• [ACTION ITEM]: Look through the listing below, and wherever a line has the string "height", pull it out.

-------- RECORDS FOR THIS TASK --------

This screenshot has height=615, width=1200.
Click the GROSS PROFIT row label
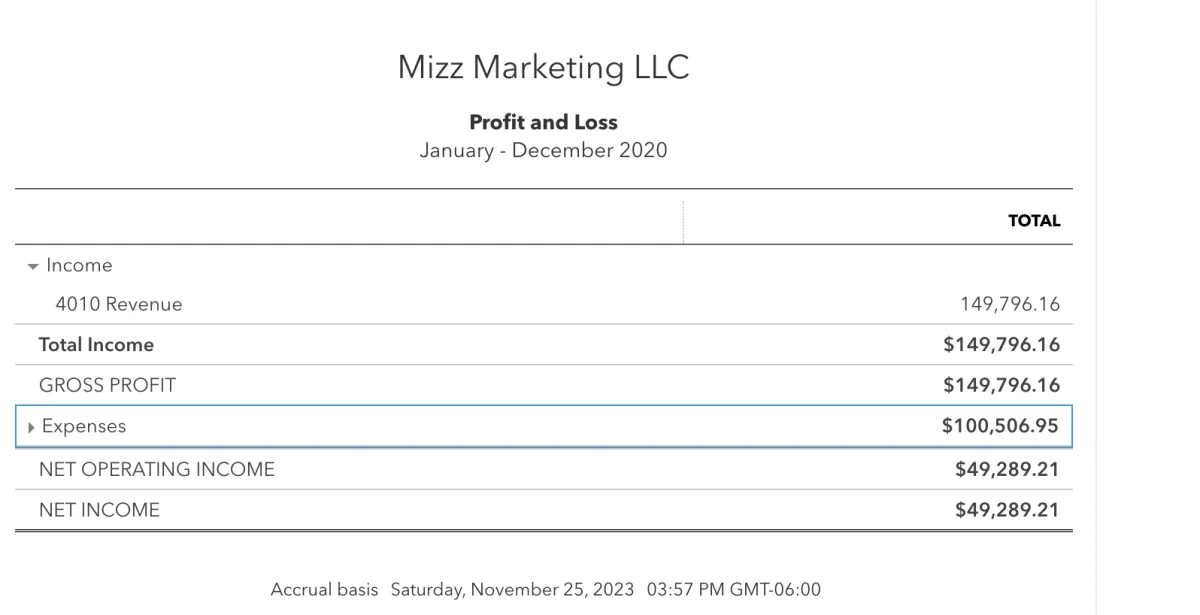[107, 385]
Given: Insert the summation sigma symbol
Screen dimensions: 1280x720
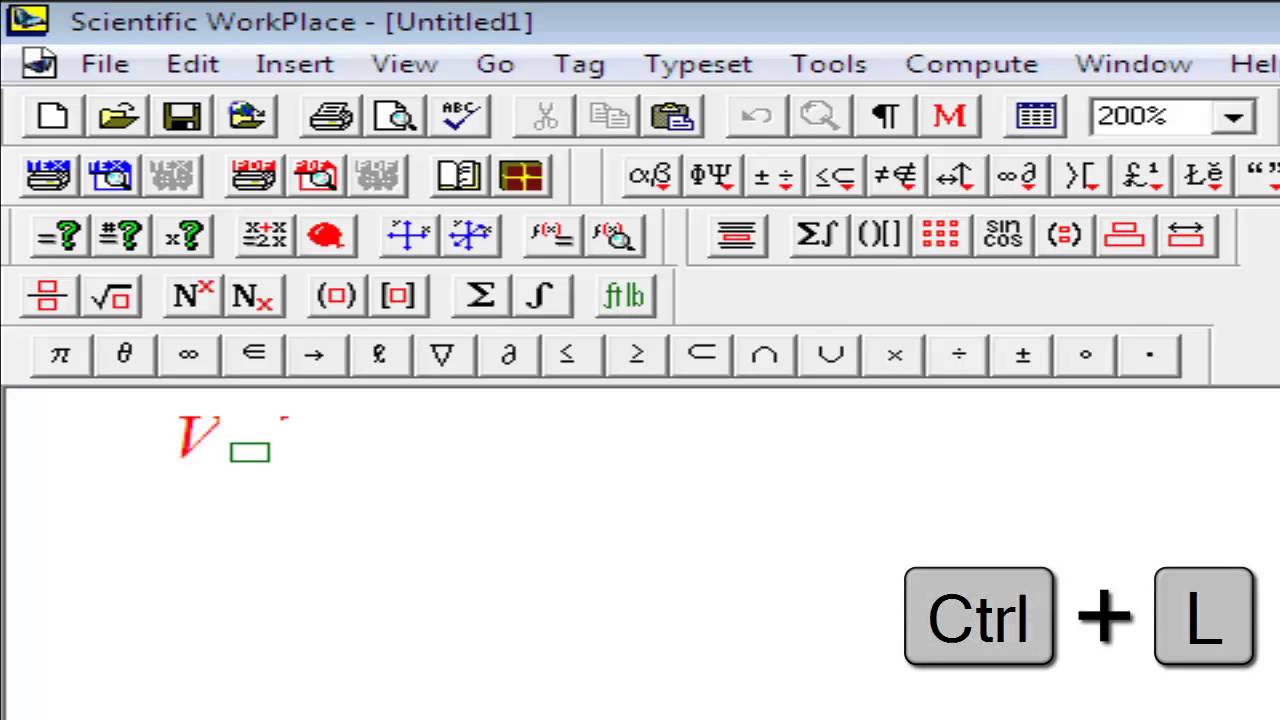Looking at the screenshot, I should coord(480,296).

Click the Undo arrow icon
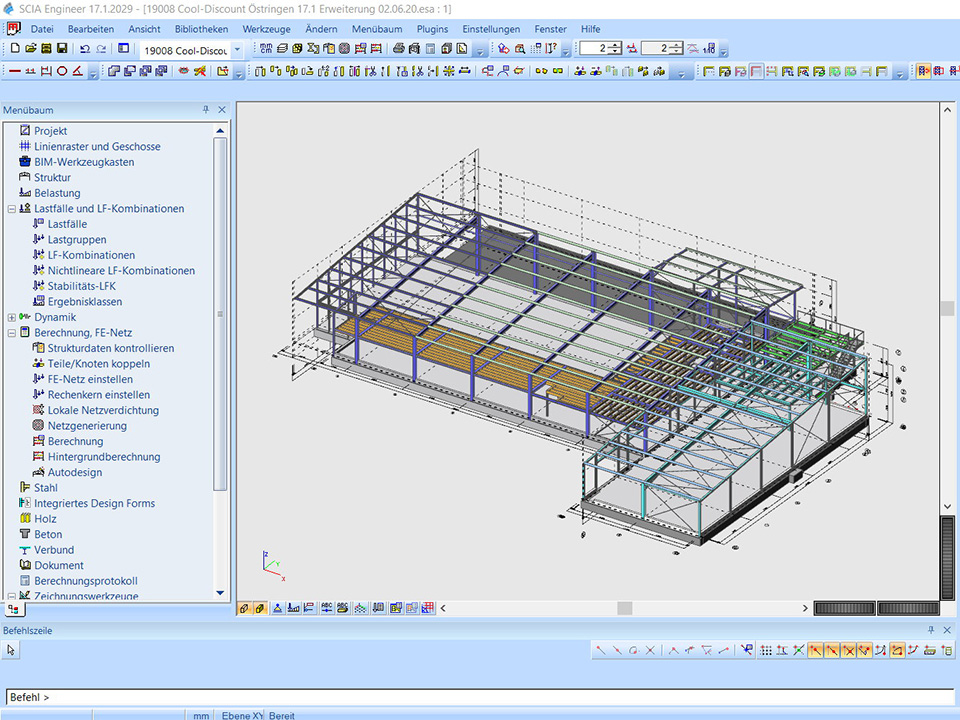[84, 48]
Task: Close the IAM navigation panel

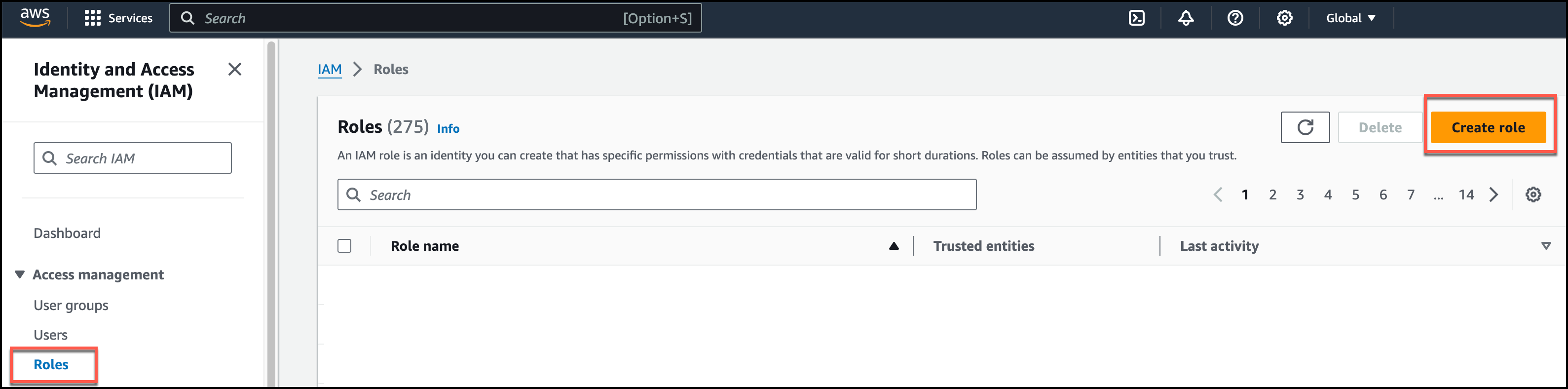Action: point(234,70)
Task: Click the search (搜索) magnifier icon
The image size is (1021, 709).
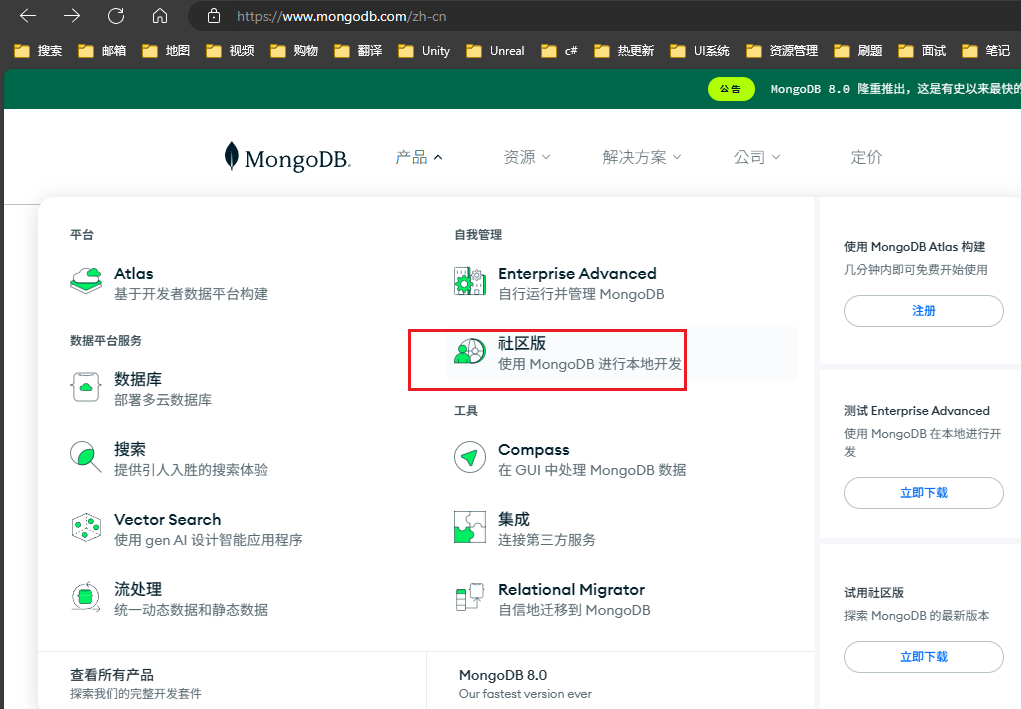Action: [86, 457]
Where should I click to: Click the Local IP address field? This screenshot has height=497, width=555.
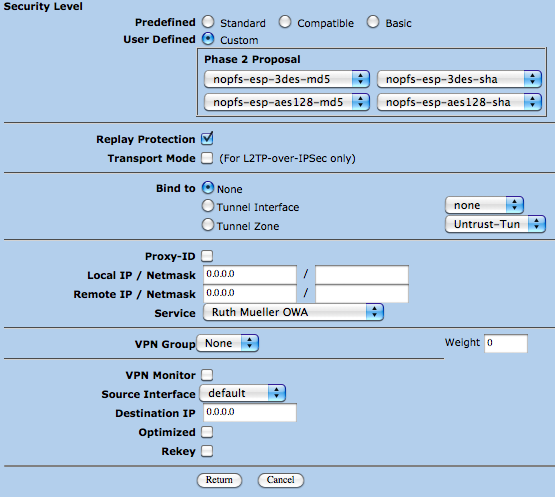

--------

• [ANSWER SECTION]:
This screenshot has height=615, width=1200.
Where should I click to: Click the Local IP address field? This screenshot has height=497, width=555.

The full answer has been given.